Turning now to the type of construction representative of the second class of design, we find illustrated in Fig. 2, a vehicle in which the driver's seat and controlling elements are superimposed upon the motor space, the load being apportioned fore and aft the rear axle in an approximate ratio of 2 to 1. The result of this load distribution is that it does not permit of a traction ratio so high as does the previously described type, and steering is perhaps less sensitive. But when the high friction coefficient of rubber is considered upon average road surface and the fact that roller bearing steering heads are to be found in most commercial car axles of modern design, then these two conditions become relatively important. In respect to the load distribution, the latter construction possesses advantages over the first type. For a given loading space the construction in Fig. 2 permits of marked compactness in overall length, with the attendant advantage of ease of handling, minimum projection into through fares when backed up to a curve and economy of garage space.
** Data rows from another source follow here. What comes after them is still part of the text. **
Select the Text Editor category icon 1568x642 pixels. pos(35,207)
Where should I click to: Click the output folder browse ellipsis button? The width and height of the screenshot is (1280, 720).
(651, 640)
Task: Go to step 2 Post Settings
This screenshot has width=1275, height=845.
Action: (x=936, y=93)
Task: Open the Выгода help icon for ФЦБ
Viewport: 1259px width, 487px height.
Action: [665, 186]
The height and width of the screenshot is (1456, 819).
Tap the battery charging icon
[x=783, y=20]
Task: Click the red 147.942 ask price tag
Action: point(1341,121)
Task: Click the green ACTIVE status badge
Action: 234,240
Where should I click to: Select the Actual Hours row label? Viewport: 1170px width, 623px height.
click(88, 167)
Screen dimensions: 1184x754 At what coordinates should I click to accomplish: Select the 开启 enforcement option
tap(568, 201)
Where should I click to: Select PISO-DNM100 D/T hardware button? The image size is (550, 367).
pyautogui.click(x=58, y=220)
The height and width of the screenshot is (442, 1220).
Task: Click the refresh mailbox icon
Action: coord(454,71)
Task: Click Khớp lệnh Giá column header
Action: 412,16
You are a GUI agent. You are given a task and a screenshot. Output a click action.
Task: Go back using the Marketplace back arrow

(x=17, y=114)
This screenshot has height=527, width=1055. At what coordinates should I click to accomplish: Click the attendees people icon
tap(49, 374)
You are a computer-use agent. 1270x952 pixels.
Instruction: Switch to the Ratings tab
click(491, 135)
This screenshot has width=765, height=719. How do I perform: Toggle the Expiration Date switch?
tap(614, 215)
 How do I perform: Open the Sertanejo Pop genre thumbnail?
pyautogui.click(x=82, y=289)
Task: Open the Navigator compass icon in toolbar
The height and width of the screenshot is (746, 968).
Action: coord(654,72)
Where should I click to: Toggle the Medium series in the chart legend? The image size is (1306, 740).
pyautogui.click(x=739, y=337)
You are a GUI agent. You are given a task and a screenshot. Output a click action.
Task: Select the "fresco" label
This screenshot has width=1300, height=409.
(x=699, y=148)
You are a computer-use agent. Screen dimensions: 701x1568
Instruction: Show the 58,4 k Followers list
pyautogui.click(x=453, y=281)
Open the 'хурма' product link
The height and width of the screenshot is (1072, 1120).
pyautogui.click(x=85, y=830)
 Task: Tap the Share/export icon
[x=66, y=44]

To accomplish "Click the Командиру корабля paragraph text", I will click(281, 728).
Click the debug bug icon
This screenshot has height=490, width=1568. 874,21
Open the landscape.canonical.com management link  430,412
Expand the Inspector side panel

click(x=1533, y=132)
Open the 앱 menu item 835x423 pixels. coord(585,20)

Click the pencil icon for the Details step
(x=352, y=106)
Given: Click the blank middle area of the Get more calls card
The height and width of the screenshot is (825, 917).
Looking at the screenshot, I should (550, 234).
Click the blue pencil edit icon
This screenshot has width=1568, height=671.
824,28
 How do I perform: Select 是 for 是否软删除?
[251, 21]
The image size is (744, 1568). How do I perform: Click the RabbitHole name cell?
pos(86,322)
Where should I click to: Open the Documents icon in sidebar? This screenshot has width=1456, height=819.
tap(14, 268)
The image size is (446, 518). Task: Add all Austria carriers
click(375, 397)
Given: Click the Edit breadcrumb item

These relative advantages are gained at the expense of motor accessibility. Doors or removable panels are usually fitted to allow access to the motor from the side, while floor boards permit limited access from the top. When front fenders are provided the access from the sides is also materially reduced. This notable lack of accessibility arises, first, from the necessity for rigid and fairly bulky superstructure for carrying the driver's seat and second, from the fact that a maze of control levers, brackets and rods are frequently located in the space which should be reserved for access to the motor and its accessories. Many trucks show a marked improvement in this construction, however, at best it leaves much to be desired in the way of accessibility.
There is still another type, Fig. 3, which has been introduced several years ago, in which an attempt is made to combine the advantages of the first and second types is apparent. This has been accomplished in a measure, by mounting the motor in a more or less accessible position between the two seats. A removable hood is generally fitted, but the net result is almost invariably inferior from a standpoint of accessibility to the construction shown in Fig. 1, although from the same viewpoint it is an improvement over Fig. 2. The advantage of longitudinal compactness is retained, moreover the weight is well distributed between the front and rear axles.
In making the illustrations, the writer has taken pains to have the wheel base (i.e., center of front wheel to center of rear wheel), and the length of the loading in equal proportions in all illustrations so that a good idea can be obtained as to relative overall length and weight distribution.
It can readily be seen that in the point of overall length, the construction which embodies placing the driver's seat over the motor has the advantage of requiring less length than the other two types. While, on the other hand, the question may be asked, are the advantages to be gained by placing the driver's seat over the motor great enough to outweigh those claimed for other constructions?
The general advantage of either construction presents itself when the conditions of operations are considered. The vehicle may be operated in districts when traffic is congested, which would favor class two, while on the other hand accessibility may be the chief point to be considered, which then would favor class one. While certain conditions may suggest the selection of class three. In the smaller vehicles class one is greatly desired owing to its pleasing appearance when fitted with expense bodies.
From the above it can readily be understood that the construction of a vehicle is somewhat depended upon the conditions of operation and nature of the work it has to accomplish.